Rücktransport hochradioaktiver Abfälle von La Hague nach Gorleben bewilligt

Das deutsche Bundesamt für Strahlenschutz (BfS) hat den Rücktransport von hochradioaktiven Abfällen aus der französischen Wiederaufarbeitungsanlage La Hague ins deutsche Zwischenlager Gorleben grundsätzlich bewilligt.

12. Nov. 2000

Die Genehmigung bezieht sich auf sechs Castorbehälter mit verglastem Abfall, die seit Frühjahr 1998 in La Hague zum Abtransport bereit stehen. Der Transport kann Ende März 2001 stattfinden. Den Antrag dafür hatte die Firma Nuclear Cargo + Service GmbH (NCS) bereits Mitte 1999 gestellt. Er sei auf den frühesten technisch machbaren Zeitpunkt bewilligt worden, nachdem die französische Regierung gegenüber der deutschen Bundesregierung auf dem Abtransport bestanden habe, schreibt das BfS in seiner Pressemitteilung über die Erteilung der Bewilligung.
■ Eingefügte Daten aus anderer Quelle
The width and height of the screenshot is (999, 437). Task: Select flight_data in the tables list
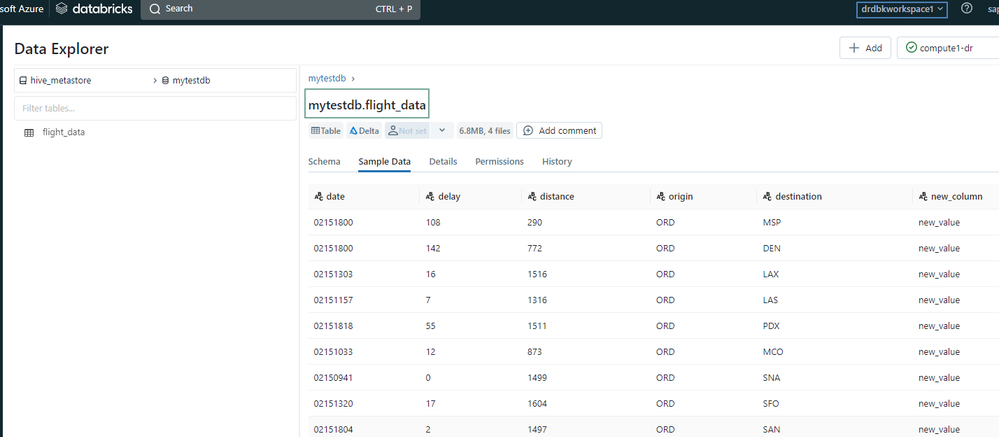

Frankreich hatte die Annahme von neuem bestrahltem Brennstoff aus Deutschland von diesem Rücktransport abhängig gemacht.
Die Beschwerden von Greenpeace und Einzelpersonen gegen die am 21. September 2000 erteilten Genehmigungen für die Beförderung bestrahlter Brennelemente aus Stade, Philippsburg und Biblis nach La Hague wies das BfS zurück. Die gesetzlich geforderte Vorsorge gegen Gefahren sei gewährleistet, führt das BfS in seiner Begründung aus. Dies sei das Ergebnis der atomrechtlichen und verkehrstechnischen Prüfung. Dem Transport stünden auch keine europarechtlichen Vorschriften entgegen. Den Beschwerden werde die aufschiebende Wirkung entzogen. Gegen diesen Entscheid sind Rechtsmittel beim Verwaltungsgericht Braunschweig möglich.